Действительно, первое впечатление – они вообще ничего не понимали в интригах и
дворцовых переворотах! Разве так свергаются самовластные государи?.. Но нет,
русские политики XIV века были искушены в дворцовых интригах, отравлениях,
доносах и взятках ничуть не меньше, чем французы и византийцы. Тому имеется
масса подтверждаемых первоисточниками примеров.

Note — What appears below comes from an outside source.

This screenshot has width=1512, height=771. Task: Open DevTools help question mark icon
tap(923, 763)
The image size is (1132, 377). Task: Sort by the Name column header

И тем не менее заговорщики
выбрали не путь саботажа и тайных убийств, а путь открытого неповиновения.
Потому что это был не просто мятеж против конкретного князя – это было
выступление против складывающейся в Московском княжестве новой системы власти.
Налицо твердая убежденность мятежников в том, что народ Москвы вправе открыто
не подчиниться своему князю и выгнать его, как не справившегося со своими
обязанностями управляющего.
Мятеж,
спровоцированный политическими противниками Дмитрия Ивановича, вырвался из‑под
контроля, превратившись в восстание. И восставшая Москва выдвинула свою
программу: московиты не подданные и не холопы великого князя. Источник власти в
Москве – народ, а его выразитель – вече. И народ вправе в любой момент прогнать
неугодного князя и пригласить другого. Не трусливо, украдкой убьем, а открыто
выгоним надоевшего нам Дмитрия Ивановича, потому что мы вправе это сделать. И
станем поступать так впредь. А жить будем, как жили во всей Руси в
домонгольский период, «по старине», по законам и порядкам, принятым и сейчас, в
XIV веке, в Новгороде и Пскове, в Кафе и Генуе – по законам феодальной
республики. Не нужен нам в князья никакой сильный политический деятель, ни
Дмитрий Иванович, ни Дмитрий Константинович, ни Ягайло Оль‑гердович. А
пригласим мы знатного, но безземельного – всем он будет обязан лишь нам, и не
сможет помыкать нами, а будет нас слушаться.